I have a larger than typical LAN with multiple versions of Windows, Ubuntu, and multiple types of devices (PC's, tablets/phones, appliances, etc.). I want to create a centralized mail "repository" to allow users to house their email in an "Exchange-like" fasion. I want to be careful here to specify that I'm not looking for an Exchange alternative, per se. I don't require any particular feature set aside from being able to fill a "centrally managed mailbox" role. I want to be able to:

  • create mailbox accounts that, in some fashion, fetch messages from other accounts (ISP, gmail, etc.) to be housed in the mailbox
  • access this mailbox with any client (or as many as possible; "any" can be a steep order) and not have the account's emails become "fragmented". (eg. a message that was read on a client is then only accessible from that client)
  • sending email will be handled by ISP (they block port 25 on my connection) and is not a requirement

After some initial research, I think that perhaps an IMAP server might fit the bill (but I could be totally wrong about that). I understand that, after selecting a platform, there's a whole 'nother rabbit hole of learning to configure it, but this question is about the platform.

What are my platform options for creating such an email server?

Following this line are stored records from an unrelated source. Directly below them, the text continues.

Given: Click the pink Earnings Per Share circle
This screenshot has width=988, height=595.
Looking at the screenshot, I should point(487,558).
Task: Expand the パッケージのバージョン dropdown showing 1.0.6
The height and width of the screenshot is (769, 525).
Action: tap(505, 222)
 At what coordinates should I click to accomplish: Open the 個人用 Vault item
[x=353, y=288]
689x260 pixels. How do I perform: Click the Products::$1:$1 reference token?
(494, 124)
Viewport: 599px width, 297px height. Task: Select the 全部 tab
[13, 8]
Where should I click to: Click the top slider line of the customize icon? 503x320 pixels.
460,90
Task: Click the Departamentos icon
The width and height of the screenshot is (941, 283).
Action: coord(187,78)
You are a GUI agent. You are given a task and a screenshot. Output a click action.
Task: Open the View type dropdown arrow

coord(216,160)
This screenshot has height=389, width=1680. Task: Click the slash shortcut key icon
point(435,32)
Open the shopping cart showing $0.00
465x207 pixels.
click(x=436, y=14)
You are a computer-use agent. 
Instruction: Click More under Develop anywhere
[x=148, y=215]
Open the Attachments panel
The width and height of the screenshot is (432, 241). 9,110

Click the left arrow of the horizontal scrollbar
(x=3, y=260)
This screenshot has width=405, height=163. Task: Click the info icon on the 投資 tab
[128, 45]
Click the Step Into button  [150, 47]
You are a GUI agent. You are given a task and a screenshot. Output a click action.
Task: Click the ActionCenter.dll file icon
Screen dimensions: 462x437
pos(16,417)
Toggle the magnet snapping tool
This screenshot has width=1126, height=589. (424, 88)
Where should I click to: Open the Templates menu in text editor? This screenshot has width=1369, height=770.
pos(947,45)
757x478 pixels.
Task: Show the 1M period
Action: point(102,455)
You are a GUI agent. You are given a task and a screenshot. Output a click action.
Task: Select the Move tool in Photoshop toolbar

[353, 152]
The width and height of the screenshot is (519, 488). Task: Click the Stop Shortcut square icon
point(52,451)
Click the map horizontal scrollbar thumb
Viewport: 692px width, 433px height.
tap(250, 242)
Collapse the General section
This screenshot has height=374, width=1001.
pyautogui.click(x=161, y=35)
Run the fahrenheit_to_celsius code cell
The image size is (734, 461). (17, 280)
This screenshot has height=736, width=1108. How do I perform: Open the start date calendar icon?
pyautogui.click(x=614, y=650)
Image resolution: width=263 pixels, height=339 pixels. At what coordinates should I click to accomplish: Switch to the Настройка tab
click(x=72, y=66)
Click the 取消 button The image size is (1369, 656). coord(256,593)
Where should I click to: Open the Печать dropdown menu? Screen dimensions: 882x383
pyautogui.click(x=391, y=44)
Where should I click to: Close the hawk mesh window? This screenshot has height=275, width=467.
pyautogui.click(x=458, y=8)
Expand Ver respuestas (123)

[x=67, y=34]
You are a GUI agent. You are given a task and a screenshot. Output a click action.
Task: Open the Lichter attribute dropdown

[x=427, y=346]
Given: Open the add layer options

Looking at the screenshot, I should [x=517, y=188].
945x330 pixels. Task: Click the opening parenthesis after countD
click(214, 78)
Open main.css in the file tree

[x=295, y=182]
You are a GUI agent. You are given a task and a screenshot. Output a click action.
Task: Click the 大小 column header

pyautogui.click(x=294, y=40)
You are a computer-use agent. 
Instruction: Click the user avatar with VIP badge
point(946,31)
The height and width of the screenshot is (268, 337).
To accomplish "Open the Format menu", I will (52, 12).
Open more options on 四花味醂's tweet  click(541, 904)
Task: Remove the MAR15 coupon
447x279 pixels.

IMAP is practically the only choice, yes. It keeps all message state on the server, allows organizing mail in folders, and practically all mail clients support it, often with real-time updates as well.

For devices that don't (e.g. if they only have a web browser), there also are a few webmail clients that use IMAP themselves, such as RoundCube, SquirrelMail, or Horde IMP.

I haven't tried many IMAP servers, but so far Dovecot has worked very well for me. IMAP servers usually cannot fetch mail from elsewhere, though; they expect it to be delivered by a MTA like Postfix or Exim or Sendmail (which receive mail by SMTP) or by programs like fetchmail or getmail (which download messages from another IMAP or POP3 server).